• [TASK INSTRUCTIONS]:
Everything in the data below is left aside except the lines from the one containing "This screenshot has width=269, height=253." through the one containing "This screenshot has width=1340, height=753."; repeat those exactly.

• [PROVIDED DATA]:
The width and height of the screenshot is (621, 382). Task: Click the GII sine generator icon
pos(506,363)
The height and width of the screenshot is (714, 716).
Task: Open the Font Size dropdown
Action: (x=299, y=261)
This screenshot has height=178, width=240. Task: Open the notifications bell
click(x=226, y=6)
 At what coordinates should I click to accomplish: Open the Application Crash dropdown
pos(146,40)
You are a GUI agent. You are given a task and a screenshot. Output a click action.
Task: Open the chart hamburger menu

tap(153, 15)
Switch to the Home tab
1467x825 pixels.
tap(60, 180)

* * *

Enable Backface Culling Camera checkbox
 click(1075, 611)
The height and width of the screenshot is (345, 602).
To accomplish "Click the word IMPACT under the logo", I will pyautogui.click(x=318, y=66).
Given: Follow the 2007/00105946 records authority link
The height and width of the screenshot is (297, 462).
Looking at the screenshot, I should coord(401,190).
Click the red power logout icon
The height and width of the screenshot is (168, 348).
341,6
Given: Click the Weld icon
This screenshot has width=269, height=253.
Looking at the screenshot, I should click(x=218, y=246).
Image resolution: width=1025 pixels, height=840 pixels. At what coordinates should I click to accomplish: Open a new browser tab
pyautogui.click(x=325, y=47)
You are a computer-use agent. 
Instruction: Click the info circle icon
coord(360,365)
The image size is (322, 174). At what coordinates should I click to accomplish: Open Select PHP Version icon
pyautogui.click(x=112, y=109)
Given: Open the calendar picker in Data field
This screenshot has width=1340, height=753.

• [EXERCISE RESULT]:
This screenshot has width=269, height=253.
Looking at the screenshot, I should click(x=218, y=246).
Image resolution: width=1025 pixels, height=840 pixels. At what coordinates should I click to accomplish: Open a new browser tab
pyautogui.click(x=325, y=47)
You are a computer-use agent. 
Instruction: Click the info circle icon
coord(360,365)
The image size is (322, 174). At what coordinates should I click to accomplish: Open Select PHP Version icon
pyautogui.click(x=112, y=109)
Given: Open the calendar picker in Data field
This screenshot has width=1340, height=753.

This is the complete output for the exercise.